The lines from the one holding "Select the paperclip" to the final line of the listing below are to be duplicated exactly, with both ends included and pictures omitted.
|---|
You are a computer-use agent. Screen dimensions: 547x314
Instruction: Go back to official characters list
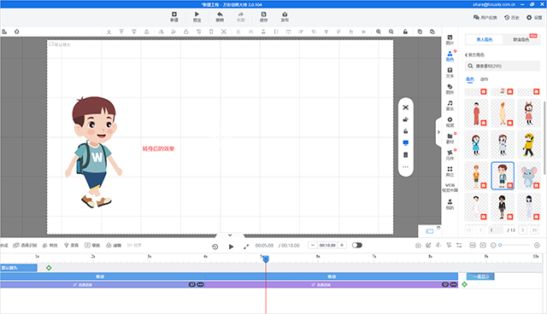click(x=474, y=55)
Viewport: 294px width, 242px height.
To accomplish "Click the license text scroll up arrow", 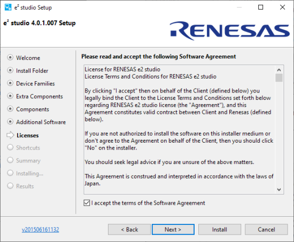I will click(279, 70).
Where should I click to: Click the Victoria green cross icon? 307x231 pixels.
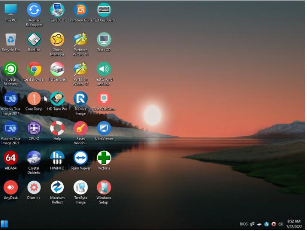coord(104,158)
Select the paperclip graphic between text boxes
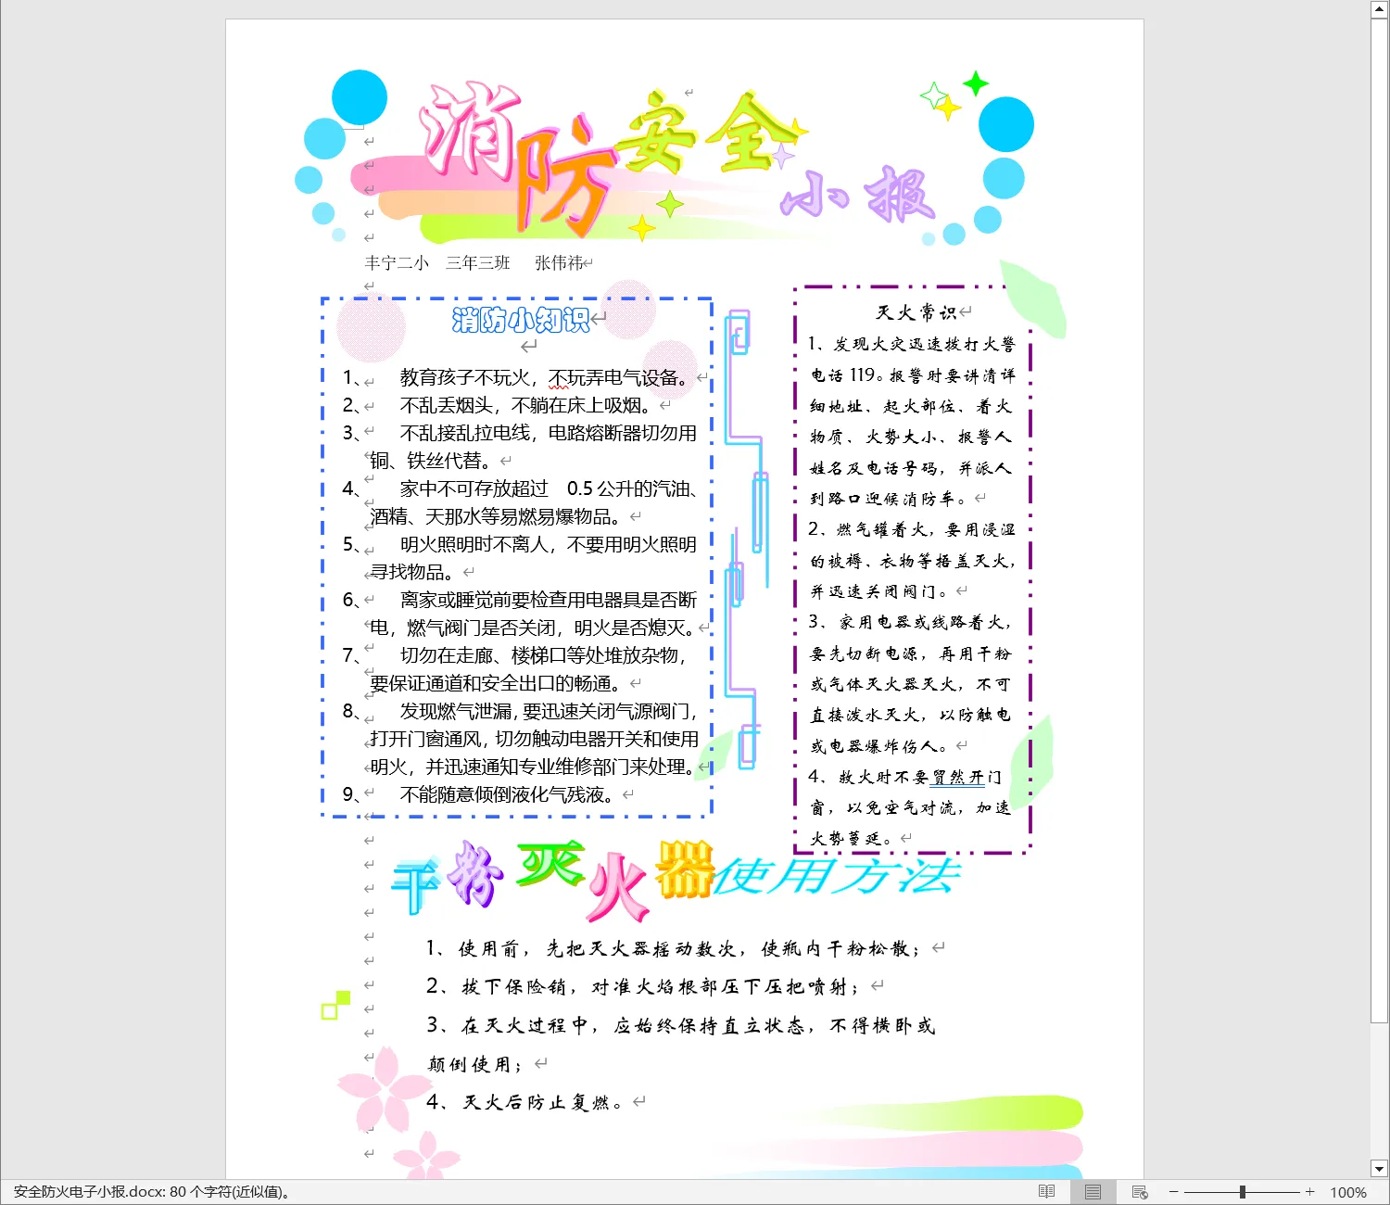 click(x=746, y=538)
|---|
* Solved exercise:
Select the paperclip graphic between text boxes
 click(x=746, y=538)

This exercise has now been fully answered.